During this process gasoline is sprayed directly where the combustion chamber is the hottest (rather than in the air intake), allowing for a more thorough, even and leaner burn.

Cleaner burning GDIs emit harmful particulates.

But because of incomplete fuel volatilization, partially fuel-rich zones and the “wetting” of piston and cylinder surfaces, GDI engines produce unwanted particulate matter. Most emissions typically occur during cold start and high load transient conditions during the warm-up phase, but this can vary according to load, drive-cycle phase and driver demands.

While “green” critics remain sceptical about so-called “engine management” methods, believing them to be unreliable compared to exhaust filters, most OEMs and component suppliers expect that combustion design and engineering changes will prove more cost-efficient and eventually equally effective.

Current development indicates that higher fuel pressure, possibly touching on 40MPa,together with new ultra-precision injectors will greatly improve future GDI systems. To further optimise the system engineers will also continue to improve injector timing, targeting, metering and atomization.

In a recent study, published by the SAE, it was established that an increase in fuel system pressure improved the homogeneity of the mixture and reduced the tip diffusion flame thereby significantly reducing particulate emissions under homogenous combustion in a GDi engine.

Furthermore, as a result of the enhanced intake charge motion at fuel pressures of between 20 MPa to 40 MPa a further reduction of particulate emissions was achieved.

As indicated by the combustion data, an increase in fuel pressure has a significant impact on the reduction of combustion emissions as well as improving fuel consumption.

However for a GDi system to operate optimally it’s important that, during the design and testing phase the pressure of the fuel in the common rail (CR) is correctly measured so that the ECU can be mapped accordingly.

Measurement of CR fuel pressure is key to lower particulate emissions.

Direct injection pressure is measured with sensors, and the signals are used to determine pump speed and/or volume.

Most direct injection systems use piezo-resistive pressure sensors on the low side of the system. The silicone chip element generates a measurable electrical voltage when pressure is applied, increasing as pressure increases.

On the high-pressure side sensors usually use a metallic membrane on a resistance bridge. When pressure is applied, the bridge generates a change in resistance that results in a change in the applied voltage. The Electronic Control Module (ECM) transforms the voltage into a calculated pressure, generally to within a ±2% accuracy.

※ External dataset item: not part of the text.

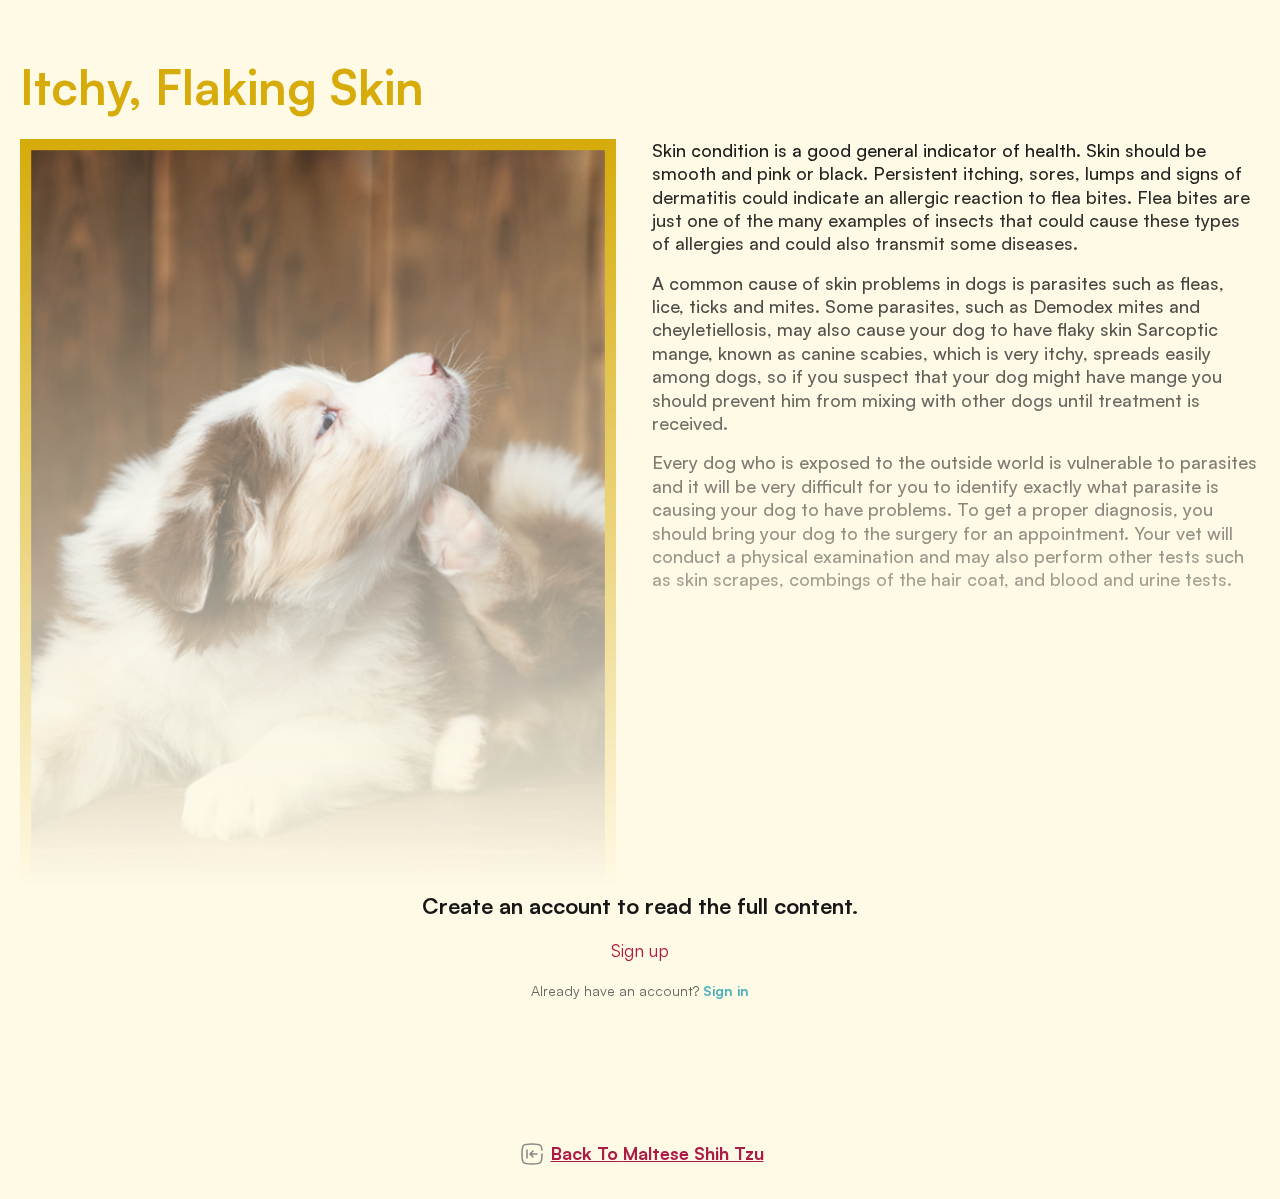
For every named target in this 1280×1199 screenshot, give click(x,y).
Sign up (640, 950)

To maintain the correct pressure, the ECM pulses the low-pressure pump. The system typically has a regulator and no return lines. Some systems even have integrated temperature sensors in the lines that are used to calculate the density of the fuel so that the fuel trim can be tuned to the amount of energy in the fuel.

To ensure accurate measurement of the line pressure it’s important that high precision pressure transmitters are used to map the pressure within the CR under all engine and load conditions. Any errors in this process can result in incorrect modulation of CR pressure which in turn can result in serious abnormalities, such as cylinder wash which can occur if the CR mean pressure exceeds the injector design pressure when fuel delivery is increased at high loads.

Additionally, with the introduction of the harmonized driving cycle OEMs will be under renewed pressure to meet emissions targets set by regulators, and GDI spark ignition engines will be at the forefront of a new generation of green technologies. However, for this technology to meet upcoming legislation particulate emissions need to be reduced, largely through the accurate control of the CR fuel pressure.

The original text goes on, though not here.